= Beginning of Section =

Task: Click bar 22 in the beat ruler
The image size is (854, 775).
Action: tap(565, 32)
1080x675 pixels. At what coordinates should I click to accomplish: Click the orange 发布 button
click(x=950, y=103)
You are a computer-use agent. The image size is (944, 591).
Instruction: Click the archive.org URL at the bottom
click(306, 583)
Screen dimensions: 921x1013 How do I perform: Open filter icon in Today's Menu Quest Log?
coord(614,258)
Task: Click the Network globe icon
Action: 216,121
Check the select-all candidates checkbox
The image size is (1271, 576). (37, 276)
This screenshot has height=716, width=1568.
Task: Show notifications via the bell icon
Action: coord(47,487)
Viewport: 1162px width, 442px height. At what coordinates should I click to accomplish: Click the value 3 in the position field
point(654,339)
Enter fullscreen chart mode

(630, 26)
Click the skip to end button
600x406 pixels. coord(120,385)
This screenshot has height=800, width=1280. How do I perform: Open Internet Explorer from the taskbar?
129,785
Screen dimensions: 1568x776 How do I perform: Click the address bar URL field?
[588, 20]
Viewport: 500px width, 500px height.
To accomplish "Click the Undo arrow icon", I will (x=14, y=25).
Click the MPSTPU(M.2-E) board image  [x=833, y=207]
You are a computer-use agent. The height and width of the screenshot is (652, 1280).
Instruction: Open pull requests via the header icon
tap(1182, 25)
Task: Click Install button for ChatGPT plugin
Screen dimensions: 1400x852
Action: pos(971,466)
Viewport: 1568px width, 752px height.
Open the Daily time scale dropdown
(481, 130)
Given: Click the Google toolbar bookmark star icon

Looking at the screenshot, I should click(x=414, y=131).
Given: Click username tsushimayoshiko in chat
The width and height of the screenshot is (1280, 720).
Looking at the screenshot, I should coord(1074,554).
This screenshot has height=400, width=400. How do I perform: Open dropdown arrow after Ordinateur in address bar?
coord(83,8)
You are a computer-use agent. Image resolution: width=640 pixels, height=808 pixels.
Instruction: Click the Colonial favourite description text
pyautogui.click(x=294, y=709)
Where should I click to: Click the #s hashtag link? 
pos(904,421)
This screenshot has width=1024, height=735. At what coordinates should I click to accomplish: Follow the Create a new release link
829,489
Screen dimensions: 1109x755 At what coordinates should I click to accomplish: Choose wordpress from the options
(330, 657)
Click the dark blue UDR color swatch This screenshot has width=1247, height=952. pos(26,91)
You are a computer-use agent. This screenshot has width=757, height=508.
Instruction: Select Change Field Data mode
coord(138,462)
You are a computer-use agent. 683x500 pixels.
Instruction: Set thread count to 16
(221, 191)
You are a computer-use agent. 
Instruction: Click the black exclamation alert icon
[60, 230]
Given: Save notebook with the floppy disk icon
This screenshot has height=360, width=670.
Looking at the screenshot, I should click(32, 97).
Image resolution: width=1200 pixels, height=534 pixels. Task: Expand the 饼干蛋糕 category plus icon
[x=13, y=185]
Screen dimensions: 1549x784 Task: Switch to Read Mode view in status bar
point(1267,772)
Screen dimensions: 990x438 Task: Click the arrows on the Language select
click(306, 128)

= End of Section =

▸ **Exercise aim**:
Reproduce the records above line by line, without any change, up to and including the line that holds "Viewport: 500px width, 500px height.".

▸ **Answer space**:
Task: Click bar 22 in the beat ruler
The image size is (854, 775).
Action: tap(565, 32)
1080x675 pixels. At what coordinates should I click to accomplish: Click the orange 发布 button
click(x=950, y=103)
You are a computer-use agent. The image size is (944, 591).
Instruction: Click the archive.org URL at the bottom
click(306, 583)
Screen dimensions: 921x1013 How do I perform: Open filter icon in Today's Menu Quest Log?
coord(614,258)
Task: Click the Network globe icon
Action: 216,121
Check the select-all candidates checkbox
The image size is (1271, 576). (37, 276)
This screenshot has height=716, width=1568.
Task: Show notifications via the bell icon
Action: coord(47,487)
Viewport: 1162px width, 442px height. At what coordinates should I click to accomplish: Click the value 3 in the position field
point(654,339)
Enter fullscreen chart mode

(630, 26)
Click the skip to end button
600x406 pixels. coord(120,385)
This screenshot has height=800, width=1280. How do I perform: Open Internet Explorer from the taskbar?
129,785
Screen dimensions: 1568x776 How do I perform: Click the address bar URL field?
[588, 20]
Viewport: 500px width, 500px height.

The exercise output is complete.